A meio caminho do primeiro dia de trabalho, dá-se conta de que cometeu um erro calamitoso. Ou leu errado o guia ou em seus cálculos confundiu metros cúbicos com metros quadrados.
Vai precisar de muito mais que dez sacos de cimento, mais areia e mais pedra para assentar 96 metros quadrados de concreto.
Vai precisar de muito mais que seis viagens à loja de materiais; vai ter de sacrificar muito mais que apenas alguns fins de semana de sua vida.
Semana após semana, usando uma pá e um carrinho de mão, ele mistura areia, pedra, cimento e água; laje após laje, despeja o concreto líquido e nivela.

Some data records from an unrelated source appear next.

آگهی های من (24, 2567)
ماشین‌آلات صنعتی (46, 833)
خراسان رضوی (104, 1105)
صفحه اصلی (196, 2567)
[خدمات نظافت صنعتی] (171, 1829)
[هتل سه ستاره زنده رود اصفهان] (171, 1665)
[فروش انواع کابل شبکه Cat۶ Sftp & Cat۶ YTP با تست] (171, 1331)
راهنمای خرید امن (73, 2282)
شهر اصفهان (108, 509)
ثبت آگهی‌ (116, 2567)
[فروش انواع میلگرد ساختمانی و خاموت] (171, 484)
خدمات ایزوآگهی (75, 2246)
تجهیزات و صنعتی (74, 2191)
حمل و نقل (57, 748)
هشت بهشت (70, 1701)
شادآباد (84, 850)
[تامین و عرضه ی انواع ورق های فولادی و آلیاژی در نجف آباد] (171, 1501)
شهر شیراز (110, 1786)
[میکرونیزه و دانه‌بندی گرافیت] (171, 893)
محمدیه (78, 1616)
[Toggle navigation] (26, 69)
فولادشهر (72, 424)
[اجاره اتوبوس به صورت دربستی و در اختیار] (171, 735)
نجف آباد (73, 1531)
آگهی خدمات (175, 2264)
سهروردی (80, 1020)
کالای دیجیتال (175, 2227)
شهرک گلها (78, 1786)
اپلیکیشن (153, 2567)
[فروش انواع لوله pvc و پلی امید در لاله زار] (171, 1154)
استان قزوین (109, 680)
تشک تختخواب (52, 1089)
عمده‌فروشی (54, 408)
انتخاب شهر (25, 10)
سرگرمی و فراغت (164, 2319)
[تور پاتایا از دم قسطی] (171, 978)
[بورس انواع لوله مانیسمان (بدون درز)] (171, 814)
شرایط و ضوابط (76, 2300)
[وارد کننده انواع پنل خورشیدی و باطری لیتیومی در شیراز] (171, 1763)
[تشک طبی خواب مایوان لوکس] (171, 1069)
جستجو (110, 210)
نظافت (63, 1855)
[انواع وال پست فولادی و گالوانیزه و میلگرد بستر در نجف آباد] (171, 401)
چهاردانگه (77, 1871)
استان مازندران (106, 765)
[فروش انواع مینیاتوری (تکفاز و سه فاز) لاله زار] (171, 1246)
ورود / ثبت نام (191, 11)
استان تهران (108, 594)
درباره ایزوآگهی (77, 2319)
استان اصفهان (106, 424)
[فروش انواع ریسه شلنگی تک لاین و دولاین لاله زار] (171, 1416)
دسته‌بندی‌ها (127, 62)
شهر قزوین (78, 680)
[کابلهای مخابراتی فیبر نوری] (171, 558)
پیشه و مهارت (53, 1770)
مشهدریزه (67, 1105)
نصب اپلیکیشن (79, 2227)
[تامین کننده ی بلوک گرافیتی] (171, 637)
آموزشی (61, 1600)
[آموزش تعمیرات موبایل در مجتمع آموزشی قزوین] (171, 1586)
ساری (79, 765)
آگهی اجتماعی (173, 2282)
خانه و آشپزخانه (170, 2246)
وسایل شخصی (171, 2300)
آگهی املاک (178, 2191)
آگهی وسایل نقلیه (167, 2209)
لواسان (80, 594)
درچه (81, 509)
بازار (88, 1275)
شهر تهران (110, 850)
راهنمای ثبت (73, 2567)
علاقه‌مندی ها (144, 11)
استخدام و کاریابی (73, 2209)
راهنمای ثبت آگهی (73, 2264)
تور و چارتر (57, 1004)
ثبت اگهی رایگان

Sente dor nas costas, os braços e pulsos estão duros a ponto de mal conseguir levantar uma caneta. Acima de tudo, o trabalho entedia. Mas não está infeliz.
O que ele se vê fazendo é o que as pessoas como ele deviam estar fazendo desde 1652, ou seja, seu próprio trabalho sujo. Na verdade, quando se esquece do tempo que está perdendo, o trabalho começa a assumir um prazer próprio. Pode existir uma laje bem assentada cujo bom assentamento é evidente para todo mundo.
As lajes que está assentando durarão mais que sua ocupação da casa, poderão durar mais até que sua estada na terra; e nesse caso ele terá, em certo sentido, enganado a morte. Uma pessoa pode passar o resto da vida cimentando lajes e toda noite cair no mais profundo sono, cansada com a dor do esforço honesto.
Quantos dos esfarrapados trabalhadores que passam por ele na rua são autores secretos de trabalhos que vão durar mais do que eles: estradas, paredes, pilares? Imortalidade de certo tipo, uma imortalidade limitada, não é tão difícil de conseguir afinal.
Por que então ele insiste em registrar sinais no papel, na vaga esperança de que pessoas ainda não nascidas venham a se dar ao trabalho de decifrá-los?